**Excerpts from a dataset**
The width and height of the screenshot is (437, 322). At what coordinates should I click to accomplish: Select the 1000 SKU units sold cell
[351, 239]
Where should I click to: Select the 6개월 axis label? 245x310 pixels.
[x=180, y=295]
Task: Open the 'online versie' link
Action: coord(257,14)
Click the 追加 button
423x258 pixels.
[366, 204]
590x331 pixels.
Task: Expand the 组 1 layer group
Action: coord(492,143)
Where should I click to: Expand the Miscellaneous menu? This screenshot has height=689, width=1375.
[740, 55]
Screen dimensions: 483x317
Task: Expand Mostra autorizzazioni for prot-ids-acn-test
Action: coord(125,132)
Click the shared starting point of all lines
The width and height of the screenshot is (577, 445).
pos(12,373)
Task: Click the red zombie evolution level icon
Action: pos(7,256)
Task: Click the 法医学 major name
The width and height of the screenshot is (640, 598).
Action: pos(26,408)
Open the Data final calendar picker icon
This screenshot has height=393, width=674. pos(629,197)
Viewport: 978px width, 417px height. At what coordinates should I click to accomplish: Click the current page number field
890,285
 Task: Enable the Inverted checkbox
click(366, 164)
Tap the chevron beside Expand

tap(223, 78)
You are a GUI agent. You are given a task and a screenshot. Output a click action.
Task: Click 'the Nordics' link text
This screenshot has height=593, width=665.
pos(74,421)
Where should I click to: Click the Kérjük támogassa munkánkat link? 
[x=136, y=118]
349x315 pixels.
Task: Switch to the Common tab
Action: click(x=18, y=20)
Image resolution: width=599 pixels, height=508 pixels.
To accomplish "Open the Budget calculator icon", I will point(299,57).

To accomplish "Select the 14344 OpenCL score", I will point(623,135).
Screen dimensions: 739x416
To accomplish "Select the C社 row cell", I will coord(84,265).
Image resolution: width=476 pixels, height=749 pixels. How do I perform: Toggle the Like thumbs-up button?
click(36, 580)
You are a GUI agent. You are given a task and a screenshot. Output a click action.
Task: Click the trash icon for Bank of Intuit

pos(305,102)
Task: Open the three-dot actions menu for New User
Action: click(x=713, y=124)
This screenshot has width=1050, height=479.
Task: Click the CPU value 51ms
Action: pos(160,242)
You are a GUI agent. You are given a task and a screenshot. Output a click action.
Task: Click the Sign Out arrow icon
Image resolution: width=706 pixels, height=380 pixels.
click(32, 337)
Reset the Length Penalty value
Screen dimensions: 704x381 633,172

**Task directions**
Copy task for the entries above: every line with the string "will".

**Answer box**
To accomplish "Open the Budget calculator icon", I will point(299,57).
To accomplish "Select the 14344 OpenCL score", I will point(623,135).
To accomplish "Select the C社 row cell", I will coord(84,265).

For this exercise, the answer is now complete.